--- EXTRAIT DU DOCUMENT ---

Par Adnan Abu Amer
Les récentes rencontres entre les représentants du Fatah et du Hamas ont fait l’objet d’une large couverture par les médias israéliens.
Ces réunions sont une source de grande inquiétude si elles amènent à assurer au mouvement Hamas une couverture politique et sécuritaire en Cisjordanie occupée, lui permettant de reprendre les opérations de résistance contre Israël. Surtout si l’Autorité palestinienne met fin à sa propre persécution du mouvement de la résistance islamique…
La dernière rencontre à distance a eu lieu entre Jibril Rajoub, secrétaire général du Comité central du Fatah et ancien chef de la Force de sécurité préventive [de l’Autorité palestinienne, ou AP], et Saleh Al-Arouri, le responsable adjoint du Bureau politique du Hamas, qu’Israël présente comme “l’orchestrateur des attaques armées en Cisjordanie”.
Les Israéliens estiment que cette réunion da donné le feu vert au Hamas pour opérer en Cisjordanie, même si Mahmoud Abbas ne souhaite pas le retour de la résistance armée.

---

→ **CONSIGNES**
- 1) Traduisez en anglais cette phrase de l'extrait sur les rencontres entre le Fatah et le Hamas : « Les récentes rencontres entre les représentants du Fatah et du Hamas ont fait l’objet d’une large couverture par les médias israéliens. »
- 2) Poursuivez l'extrait sur les rencontres entre le Fatah et le Hamas en quelques phrases, à la suite de sa dernière phrase.

--- DONNÉES ---

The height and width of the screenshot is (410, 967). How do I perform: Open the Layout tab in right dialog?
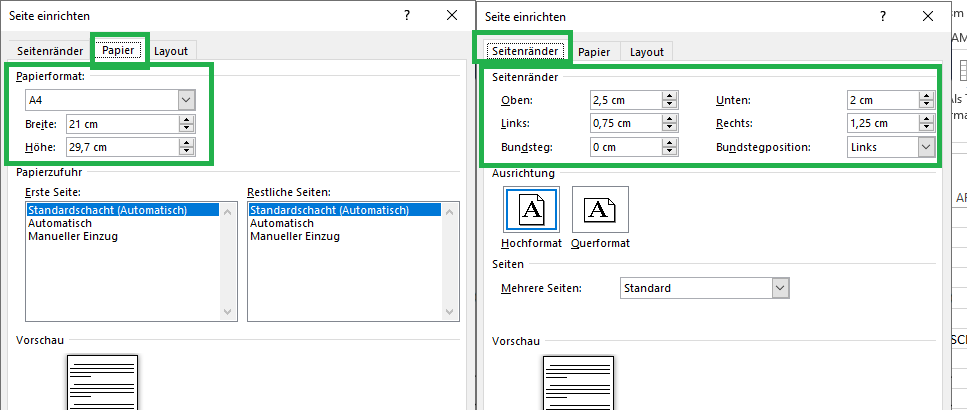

---

→ **CORRIGÉ DES EXERCICES**
- 1) The recent meetings between representatives of Fatah and Hamas have received wide coverage in the Israeli media.

- 2)
La rencontre Rajoub-Al-Arouri a été suivie d’une autre entre Ahmed Helles, le responsable du Fatah pour le dossier de Gaza, et Husam Badran, le responsable des relations nationales du Hamas. L’occupant israélien craint que cela ne marque la fin de la situation relativement maîtrisée sur le terrain.
Au cours de la dernière décennie, nous avons assisté à de nombreuses rencontres entre le Fatah et le Hamas, et à de nombreuses embrassades, sourires et poignées de main. À presque toutes ces occasions – trop nombreuses pour être comptées – nous avons entendu de Gaza, du Caire, de Beyrouth, de Doha et de Moscou, ainsi que de lieux tenus secrets, qu’une nouvelle page était tournée dans leurs relations. Cependant, le point commun de toutes ces annonces est que rien n’en est sorti.
Peut-on s’attendre à quelque chose de différent cette fois-ci ?
“Nous n’avons pas d’autre ennemi qu’Israël”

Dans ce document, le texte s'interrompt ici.